WORK INSTRUCTIONS:
a – According to the book description, in what year did The Mysteries of Magic first come out?
b – For each statement, say whether the book description agrees with it, answering yes or no and quoting the deciding words: (i) Waite worked with the publisher George Redway to release The Mysteries of Magic. (ii) The second edition appeared in 1886. (iii) The collection was the first significant publication of Lévi's work in English.
c – Resume the book description of The Mysteries of Magic from its last sentence.

The Mysteries of Magic: A Digest of the Writings of Éliphas Lévi. With Biographical and Critical essay by Arthur Edward Waite.

Arthur Edward Waite's pioneering collection of Éliphas Levi's works in translation, the first significant publication of his work in English. After acquiring a copy of Dogme et Rituel de la Haute Magie, Waite began work on an translation, he thought an anthology of Lévi's writings based on these
translations would make a good book. After collaborating with publisher George Redway, they released The Mysteries of Magic in 1886. After extensive revisions adding new material from Lévi's minor works and his Paradoxes of the Highest Science, a second edition was published in 1887, of which this a reprint.

GIVEN DATA:
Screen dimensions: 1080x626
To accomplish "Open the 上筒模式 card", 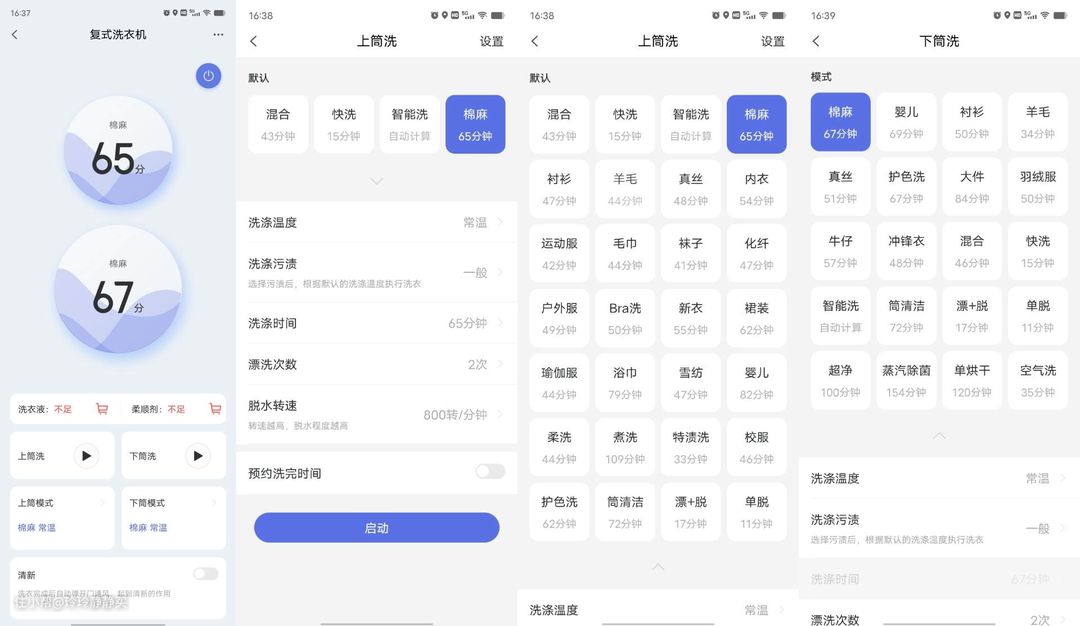I will [62, 516].
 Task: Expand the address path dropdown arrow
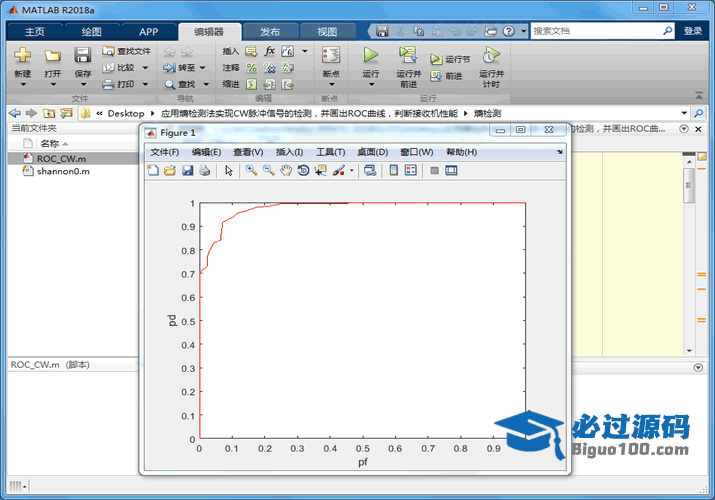tap(684, 113)
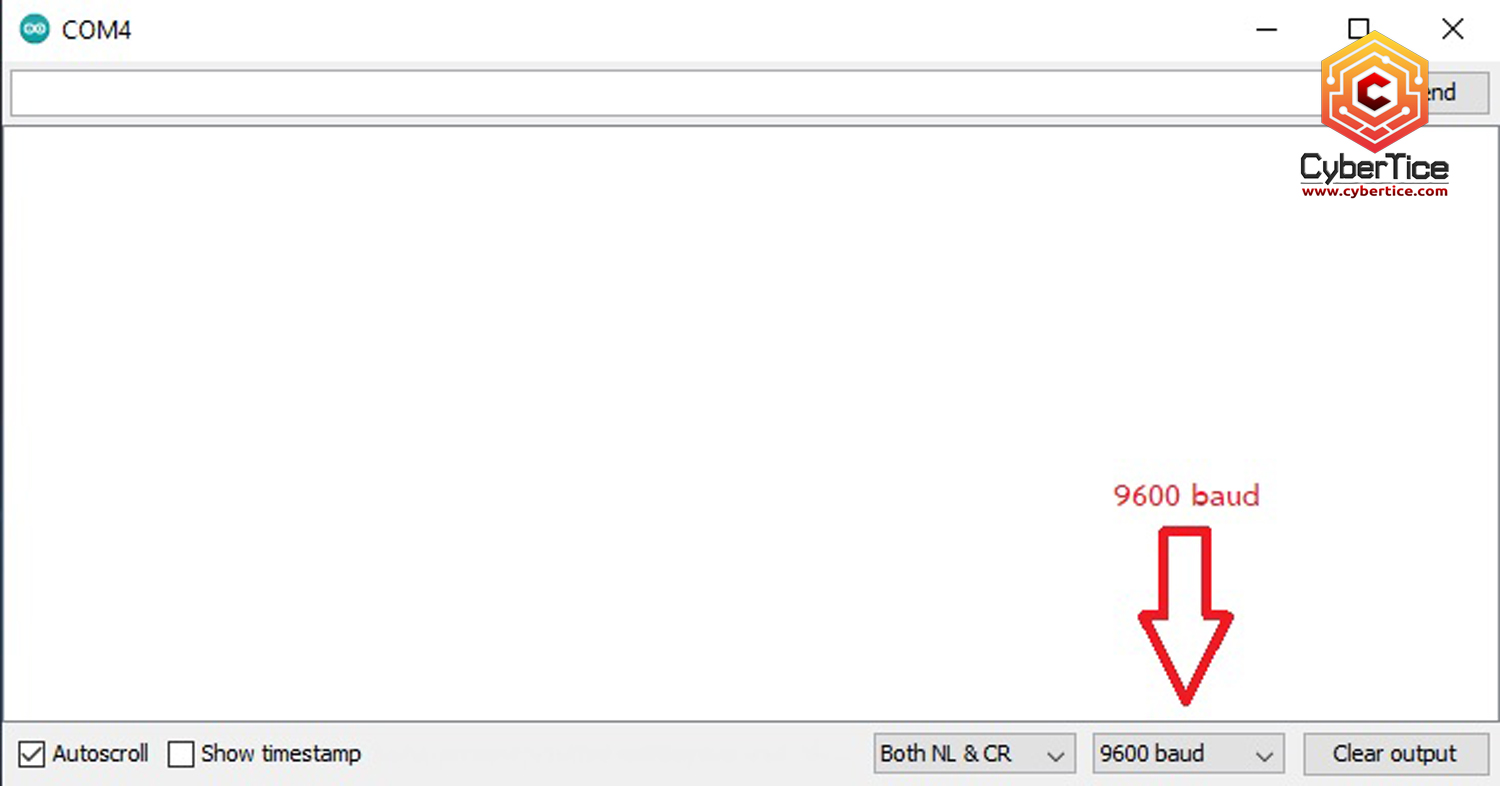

EXPECTED OUTPUTS:
a – 1886

b –
(i) Yes: "After collaborating with publisher George Redway, they released The Mysteries of Magic in 1886."
(ii) No: "a second edition was published in 1887"
(iii) Yes: "the first significant publication of his work in English"

c –
'The book drew the attention of L. W. de Laurence (1868 - 1936), an author and publisher of occult literature, who was also a prolific pirate and plagiarist. Laurence was known for taking other people's work and reissuing it under his own name. According to Gilbert, Waite's translation of Levi was too well known for de Laurence to get away with publishing it as his own work; so instead he confined himself to stating that he had arranged "for its Publication in Its Present form".' (Weiser Antiquarian.)

Arthur Edward Waite was an American-born British poet and scholarly mystic who wrote extensively on occult and esoteric matters, and was the co-creator of the Rider-Waite tarot deck. As his biographer R. A. Gilbert described him, "Waite's name has survived because he was the first to attempt a systematic study of the history of western occultism—viewed as a spiritual tradition rather than as aspects of proto-science or as the pathology of religion." Waite was a sporadic member of the Hermetic Order of the Golden Dawn.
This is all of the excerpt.